Шлюпка круто повернула и скоро оказалась у туши. Клементьев отдал новую команду:
— Весла суши!
Шлюпка прижалась бортом к туше, скользнула по ее упругой черной коже. Часть туши, поднимавшаяся над водой, была обсушена ветрами и солнцем, блестела черным лаком. В боку торчал гарпун, около него все еще сочилась кровь.
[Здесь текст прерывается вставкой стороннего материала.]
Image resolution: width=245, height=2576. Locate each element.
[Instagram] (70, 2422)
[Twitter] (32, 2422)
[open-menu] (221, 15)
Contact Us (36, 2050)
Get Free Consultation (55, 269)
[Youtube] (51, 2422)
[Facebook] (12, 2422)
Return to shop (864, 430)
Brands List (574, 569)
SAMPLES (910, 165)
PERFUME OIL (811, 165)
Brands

— Пиф-паф?! — не то спрашивая, не то подтверждая, с облегчением проговорил Ен Сен Ен, указывая на гарпун. Лицо его расплылось в довольной улыбке. Он быстро заговорил с Ким Каук Сином, но тот остановил его. Он с виноватой улыбкой протянул Клементьеву руку и жестом попросил везти их назад. Но капитан предложил им подняться на судно. Георгий Георгиевич давно заметил, что Ким Каук Син бросал любопытные взгляды на китобоец. Кунжу охотно согласился на предложение Клементьева осмотреть судно.
Ен Сен Ен, как только шлюпка подошла к штормтрапу, ловко поднялся на палубу. Старику же пришлось помогать. Андреев с матросами почти подняли его на руках. Оказавшись на судне, он утратил свою обычную сдержанность и стал любопытен как ребенок.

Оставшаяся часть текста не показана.